Thanks to Andrew Holtz and his book “The Medical Science of House, M.D.,” fans of the television show will be able to find out where the writers sometimes take liberties with reality. The book also gives insight into the oftentimes confusing medical world.

JONATHAN HOUSE / THE TIMES

You, along with millions of other viewers, tune in each week to watch Hugh Laurie transform into the finicky and amazingly wise Dr. Gregory House.

You’ve seen him help a patient with the rare African sleeping sickness, wake a man from a 10-year coma and diagnose a nun who was allergic to some copper that had been implanted inside her body years before. But you’ve got to wonder, could this ever happen in real life?

“My basic conclusion is the medicine in the show is possible, even if highly improbable,” said Andrew Holtz, a West Haven-based author who penned “The Medical Science of House, M.D.” “I was somewhat surprised. The show has some bizarre cases, so I went into it thinking (it was fantasy), but then I would do research and find that, oh, it has happened.”

In his book, released this past October, Holtz examines the television show “House” from a medical standpoint and addresses a number of issues he believes are relevant to everyone who uses the medical system.

Some of the topics include what goes on in the physical exam, the tests used to come to a conclusion and the importance of bedside manner. He also writes a lot about the sometimes complicated medical world, including the hospital culture and the rules those in it must follow. This gives readers a better idea of how the medical system works, thus making them more prepared when it comes time to deal with it.
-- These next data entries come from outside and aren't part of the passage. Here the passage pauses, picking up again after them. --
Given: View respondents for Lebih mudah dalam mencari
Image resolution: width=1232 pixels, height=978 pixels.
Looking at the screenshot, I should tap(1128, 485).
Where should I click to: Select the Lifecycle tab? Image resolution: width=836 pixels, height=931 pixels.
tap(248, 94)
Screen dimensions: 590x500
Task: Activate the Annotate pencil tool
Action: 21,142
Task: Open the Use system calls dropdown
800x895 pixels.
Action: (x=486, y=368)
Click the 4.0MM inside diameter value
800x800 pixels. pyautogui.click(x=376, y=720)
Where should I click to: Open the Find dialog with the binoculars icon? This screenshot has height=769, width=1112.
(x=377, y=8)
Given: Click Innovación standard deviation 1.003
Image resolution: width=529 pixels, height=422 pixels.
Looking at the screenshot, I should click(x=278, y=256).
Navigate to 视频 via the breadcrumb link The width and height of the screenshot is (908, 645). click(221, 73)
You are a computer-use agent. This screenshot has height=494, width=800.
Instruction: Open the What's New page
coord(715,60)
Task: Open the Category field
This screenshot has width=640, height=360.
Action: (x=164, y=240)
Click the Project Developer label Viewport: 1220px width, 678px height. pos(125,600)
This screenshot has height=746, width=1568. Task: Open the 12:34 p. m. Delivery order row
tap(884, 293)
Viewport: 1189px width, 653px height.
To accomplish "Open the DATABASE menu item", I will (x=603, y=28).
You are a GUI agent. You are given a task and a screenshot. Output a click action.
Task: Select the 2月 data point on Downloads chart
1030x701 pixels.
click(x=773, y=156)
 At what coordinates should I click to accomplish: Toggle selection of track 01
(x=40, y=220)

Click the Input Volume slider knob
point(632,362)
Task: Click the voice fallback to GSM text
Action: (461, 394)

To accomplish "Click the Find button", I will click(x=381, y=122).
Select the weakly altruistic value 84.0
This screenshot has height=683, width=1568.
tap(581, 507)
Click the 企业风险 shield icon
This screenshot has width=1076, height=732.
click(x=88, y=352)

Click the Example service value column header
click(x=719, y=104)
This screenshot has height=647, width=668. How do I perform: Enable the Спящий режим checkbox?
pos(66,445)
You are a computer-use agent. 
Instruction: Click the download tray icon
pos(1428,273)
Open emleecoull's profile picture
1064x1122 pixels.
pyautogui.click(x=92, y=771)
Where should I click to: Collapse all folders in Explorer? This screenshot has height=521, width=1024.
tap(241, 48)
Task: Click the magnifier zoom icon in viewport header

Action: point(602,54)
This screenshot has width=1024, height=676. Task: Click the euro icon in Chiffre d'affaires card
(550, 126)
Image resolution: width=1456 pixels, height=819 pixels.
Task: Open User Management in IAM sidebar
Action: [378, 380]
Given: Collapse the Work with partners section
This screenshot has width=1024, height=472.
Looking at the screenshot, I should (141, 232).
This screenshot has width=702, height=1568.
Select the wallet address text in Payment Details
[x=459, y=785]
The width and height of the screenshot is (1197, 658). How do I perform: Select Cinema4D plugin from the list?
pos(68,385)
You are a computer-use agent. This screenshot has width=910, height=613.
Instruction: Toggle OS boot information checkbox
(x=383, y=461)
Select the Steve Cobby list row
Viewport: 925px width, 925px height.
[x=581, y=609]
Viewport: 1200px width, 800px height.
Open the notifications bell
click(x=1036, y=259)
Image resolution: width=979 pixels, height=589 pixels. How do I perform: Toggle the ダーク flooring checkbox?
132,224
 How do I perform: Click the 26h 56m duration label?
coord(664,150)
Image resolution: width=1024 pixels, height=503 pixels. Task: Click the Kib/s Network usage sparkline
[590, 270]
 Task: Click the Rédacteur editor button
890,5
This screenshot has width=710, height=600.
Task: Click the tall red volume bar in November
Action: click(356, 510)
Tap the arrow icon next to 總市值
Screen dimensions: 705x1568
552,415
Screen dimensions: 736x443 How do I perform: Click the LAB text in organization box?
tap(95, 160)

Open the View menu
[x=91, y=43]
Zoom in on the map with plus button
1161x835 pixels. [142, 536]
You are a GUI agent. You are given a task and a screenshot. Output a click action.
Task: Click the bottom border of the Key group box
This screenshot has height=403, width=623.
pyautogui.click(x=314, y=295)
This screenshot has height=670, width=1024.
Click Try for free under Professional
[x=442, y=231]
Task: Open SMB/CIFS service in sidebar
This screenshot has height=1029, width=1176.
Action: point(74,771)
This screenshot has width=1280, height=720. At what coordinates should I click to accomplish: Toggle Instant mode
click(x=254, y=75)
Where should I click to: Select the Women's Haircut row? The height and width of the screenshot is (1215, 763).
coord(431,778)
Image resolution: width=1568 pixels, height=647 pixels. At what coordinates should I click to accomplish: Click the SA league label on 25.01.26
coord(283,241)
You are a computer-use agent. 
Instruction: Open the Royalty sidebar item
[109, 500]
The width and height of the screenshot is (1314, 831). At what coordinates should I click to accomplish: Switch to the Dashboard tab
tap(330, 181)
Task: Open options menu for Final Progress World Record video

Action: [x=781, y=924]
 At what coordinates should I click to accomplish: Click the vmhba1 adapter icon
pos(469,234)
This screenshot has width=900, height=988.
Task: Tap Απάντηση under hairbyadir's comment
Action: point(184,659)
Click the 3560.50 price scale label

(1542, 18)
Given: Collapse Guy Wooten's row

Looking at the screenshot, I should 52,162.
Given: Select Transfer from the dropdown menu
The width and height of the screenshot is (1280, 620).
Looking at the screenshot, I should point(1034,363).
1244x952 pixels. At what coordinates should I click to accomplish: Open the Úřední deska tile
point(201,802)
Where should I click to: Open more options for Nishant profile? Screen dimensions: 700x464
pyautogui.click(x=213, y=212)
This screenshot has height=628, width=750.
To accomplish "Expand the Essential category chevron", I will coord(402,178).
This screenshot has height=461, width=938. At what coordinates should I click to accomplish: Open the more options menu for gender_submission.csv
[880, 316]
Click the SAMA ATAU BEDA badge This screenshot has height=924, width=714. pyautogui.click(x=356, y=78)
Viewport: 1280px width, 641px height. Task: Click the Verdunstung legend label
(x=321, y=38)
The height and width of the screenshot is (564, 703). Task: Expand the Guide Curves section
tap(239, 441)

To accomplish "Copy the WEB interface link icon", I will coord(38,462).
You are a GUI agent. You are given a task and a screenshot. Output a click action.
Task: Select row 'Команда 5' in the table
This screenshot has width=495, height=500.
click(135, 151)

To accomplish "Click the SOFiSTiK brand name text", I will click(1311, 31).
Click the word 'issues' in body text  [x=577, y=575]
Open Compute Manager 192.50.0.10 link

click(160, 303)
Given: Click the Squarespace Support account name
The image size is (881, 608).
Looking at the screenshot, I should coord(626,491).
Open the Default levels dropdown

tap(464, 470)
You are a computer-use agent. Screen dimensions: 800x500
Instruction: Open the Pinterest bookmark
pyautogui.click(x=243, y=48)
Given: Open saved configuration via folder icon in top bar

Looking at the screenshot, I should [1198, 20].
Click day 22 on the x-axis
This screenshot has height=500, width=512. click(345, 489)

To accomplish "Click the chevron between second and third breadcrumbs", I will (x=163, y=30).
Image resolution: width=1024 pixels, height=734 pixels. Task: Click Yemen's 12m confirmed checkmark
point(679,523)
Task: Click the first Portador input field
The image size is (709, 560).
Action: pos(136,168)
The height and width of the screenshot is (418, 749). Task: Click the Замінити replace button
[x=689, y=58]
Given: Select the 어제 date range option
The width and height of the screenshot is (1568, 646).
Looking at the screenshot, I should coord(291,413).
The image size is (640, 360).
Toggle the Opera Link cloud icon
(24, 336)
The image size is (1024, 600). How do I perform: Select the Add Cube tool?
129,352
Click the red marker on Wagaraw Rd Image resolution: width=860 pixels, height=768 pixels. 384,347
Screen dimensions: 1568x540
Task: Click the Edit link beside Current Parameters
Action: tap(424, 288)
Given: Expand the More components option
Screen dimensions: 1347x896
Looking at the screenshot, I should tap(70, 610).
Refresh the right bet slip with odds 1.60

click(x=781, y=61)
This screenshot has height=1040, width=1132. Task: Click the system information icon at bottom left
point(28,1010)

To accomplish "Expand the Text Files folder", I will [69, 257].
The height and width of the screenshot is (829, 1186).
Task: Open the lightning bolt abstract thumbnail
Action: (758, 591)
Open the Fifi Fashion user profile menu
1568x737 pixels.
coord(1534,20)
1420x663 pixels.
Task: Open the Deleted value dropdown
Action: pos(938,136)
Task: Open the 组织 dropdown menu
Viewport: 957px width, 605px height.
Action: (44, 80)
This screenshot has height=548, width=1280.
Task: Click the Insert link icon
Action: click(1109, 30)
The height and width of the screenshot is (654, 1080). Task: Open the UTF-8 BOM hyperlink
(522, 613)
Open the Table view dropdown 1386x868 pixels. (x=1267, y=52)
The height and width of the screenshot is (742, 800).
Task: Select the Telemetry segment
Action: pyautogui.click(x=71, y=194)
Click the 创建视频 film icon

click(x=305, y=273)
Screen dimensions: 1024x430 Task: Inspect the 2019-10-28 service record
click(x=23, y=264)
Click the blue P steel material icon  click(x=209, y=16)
Holtz said the book is not a “blow-by-blow description of what’s on the show; it’s more using the show as a starting off point.”

“For fans, I think it answers that question about how realistic is the show. For everyone else, I think it’s a way of getting to some important issues,” he said. “People need to know how our health care system works. It is approaching 20 percent of our economy . . . and we all use it all the time, and yet people are not really educated about how the system works. I hope this book offers some basic information about what is possible, what is not possible.”

Holtz said he got involved with this writing project when an agent for a publisher asked if he would be interested in writing a book on how realistic the television show is. With more than 20 years experience covering health issues, including 10 years as a medical correspondent for CNN, he was a natural choice for such a project. The only catch? He had never really watched the show.

“I’m not generally a big fan of watching medical-themed television shows because I’ve been working in this area for so long, I have a harder time suspending my disbelief,” he said. “So I tend not to watch these shows. As a work assignment, (“House”) was fascinating to dig into.”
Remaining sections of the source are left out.